WORK ITEM:
Any image found in the entries is to be skipped; the rest is returned word for word.

INPUT DATA Block Start

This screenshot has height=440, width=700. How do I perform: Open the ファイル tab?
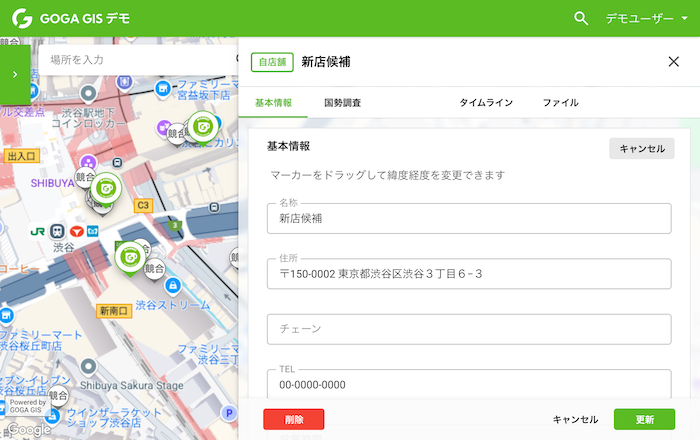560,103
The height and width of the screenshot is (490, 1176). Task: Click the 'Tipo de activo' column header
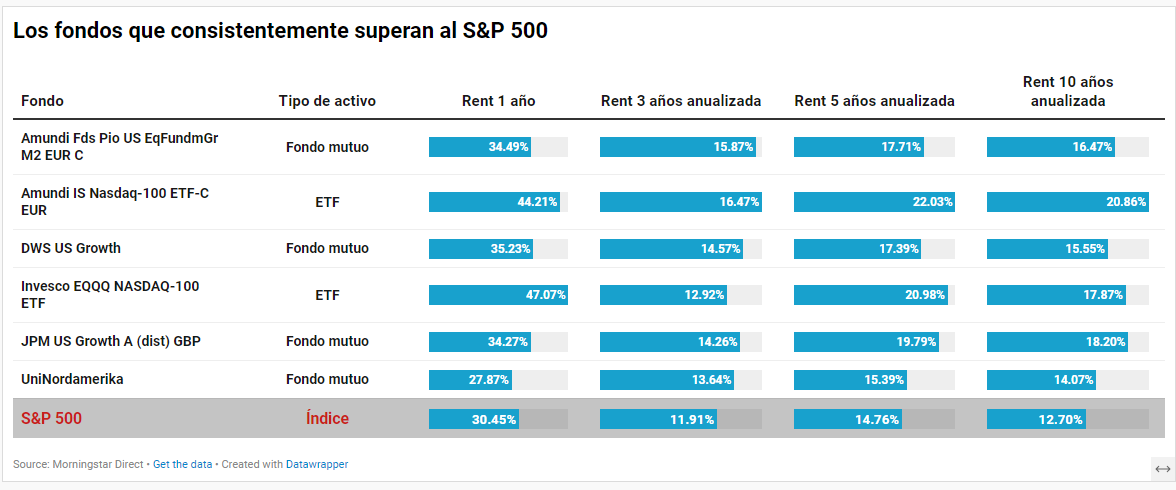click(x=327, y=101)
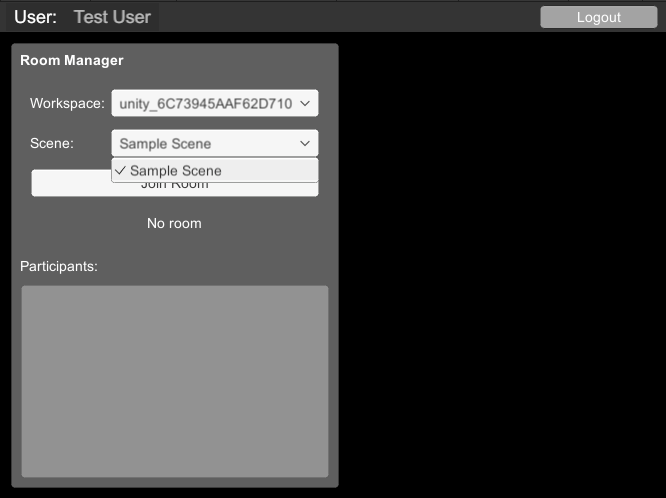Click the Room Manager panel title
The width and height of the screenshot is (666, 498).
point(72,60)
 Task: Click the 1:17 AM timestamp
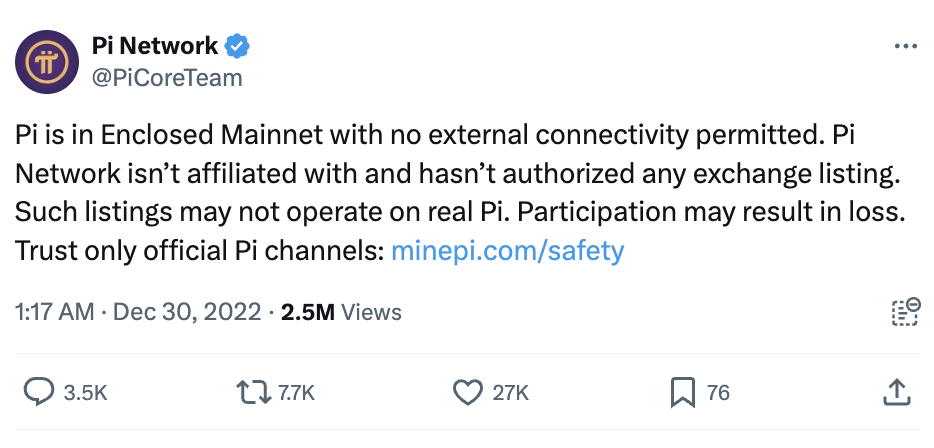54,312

INPUT DATA Block End

WRITTEN RESPONSE:
This screenshot has height=440, width=700. How do I perform: Open the ファイル tab?
560,103
The height and width of the screenshot is (490, 1176). Task: Click the 'Tipo de activo' column header
click(x=327, y=101)
Click the Room Manager panel title
The width and height of the screenshot is (666, 498).
point(72,60)
 Task: Click the 1:17 AM timestamp
54,312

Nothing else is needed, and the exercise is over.